- [INSTRUCTIONS FOR THE TASK]: Search the material for the word "radio" and copy each line that holds it.

- [EXTRACTED RECORDS]:
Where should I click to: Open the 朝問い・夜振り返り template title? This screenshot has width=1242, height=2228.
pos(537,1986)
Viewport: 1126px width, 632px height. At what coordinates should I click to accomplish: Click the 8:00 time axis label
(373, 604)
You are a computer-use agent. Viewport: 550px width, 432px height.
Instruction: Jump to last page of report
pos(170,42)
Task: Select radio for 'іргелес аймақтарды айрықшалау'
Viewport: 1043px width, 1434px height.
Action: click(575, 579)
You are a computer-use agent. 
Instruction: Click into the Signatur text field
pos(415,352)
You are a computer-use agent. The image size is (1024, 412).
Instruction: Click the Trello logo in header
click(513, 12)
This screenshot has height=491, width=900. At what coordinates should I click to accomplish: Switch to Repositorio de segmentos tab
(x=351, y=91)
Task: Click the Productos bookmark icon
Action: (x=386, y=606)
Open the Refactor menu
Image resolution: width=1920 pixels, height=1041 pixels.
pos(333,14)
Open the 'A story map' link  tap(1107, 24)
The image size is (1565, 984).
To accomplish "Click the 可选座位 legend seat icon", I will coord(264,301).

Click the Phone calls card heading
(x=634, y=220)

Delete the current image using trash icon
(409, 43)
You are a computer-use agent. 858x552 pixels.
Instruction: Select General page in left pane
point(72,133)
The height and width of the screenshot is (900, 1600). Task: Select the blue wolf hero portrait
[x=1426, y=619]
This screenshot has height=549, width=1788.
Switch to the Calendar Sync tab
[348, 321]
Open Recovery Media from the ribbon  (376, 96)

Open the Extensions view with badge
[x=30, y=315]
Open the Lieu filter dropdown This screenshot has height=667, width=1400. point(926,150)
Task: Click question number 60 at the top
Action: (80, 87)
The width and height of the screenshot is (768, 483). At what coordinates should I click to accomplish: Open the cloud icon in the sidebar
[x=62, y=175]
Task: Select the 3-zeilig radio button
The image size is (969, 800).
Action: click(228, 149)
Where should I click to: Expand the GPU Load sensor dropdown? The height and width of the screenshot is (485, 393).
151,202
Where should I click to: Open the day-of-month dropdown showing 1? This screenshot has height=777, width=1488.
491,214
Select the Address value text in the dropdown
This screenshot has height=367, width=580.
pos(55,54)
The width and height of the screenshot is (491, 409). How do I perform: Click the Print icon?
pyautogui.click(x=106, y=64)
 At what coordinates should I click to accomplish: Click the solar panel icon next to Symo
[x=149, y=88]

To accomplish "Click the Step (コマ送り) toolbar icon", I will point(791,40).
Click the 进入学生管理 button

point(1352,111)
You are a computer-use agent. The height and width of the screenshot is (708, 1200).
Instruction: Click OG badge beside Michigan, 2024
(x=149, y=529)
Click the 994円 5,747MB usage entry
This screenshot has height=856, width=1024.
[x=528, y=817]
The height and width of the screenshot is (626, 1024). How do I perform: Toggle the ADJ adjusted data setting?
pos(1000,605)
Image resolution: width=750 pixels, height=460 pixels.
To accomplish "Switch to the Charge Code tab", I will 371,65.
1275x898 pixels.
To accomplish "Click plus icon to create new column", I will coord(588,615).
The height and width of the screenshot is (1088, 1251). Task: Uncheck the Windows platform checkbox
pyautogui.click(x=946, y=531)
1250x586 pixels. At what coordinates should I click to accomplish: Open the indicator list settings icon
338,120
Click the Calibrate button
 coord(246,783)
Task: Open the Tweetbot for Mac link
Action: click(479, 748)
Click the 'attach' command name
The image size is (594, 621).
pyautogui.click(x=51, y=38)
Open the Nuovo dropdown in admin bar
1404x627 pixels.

- [RESULT FOR THIS EXERCISE]:
Task: Select radio for 'іргелес аймақтарды айрықшалау'
Task: Select the 3-zeilig radio button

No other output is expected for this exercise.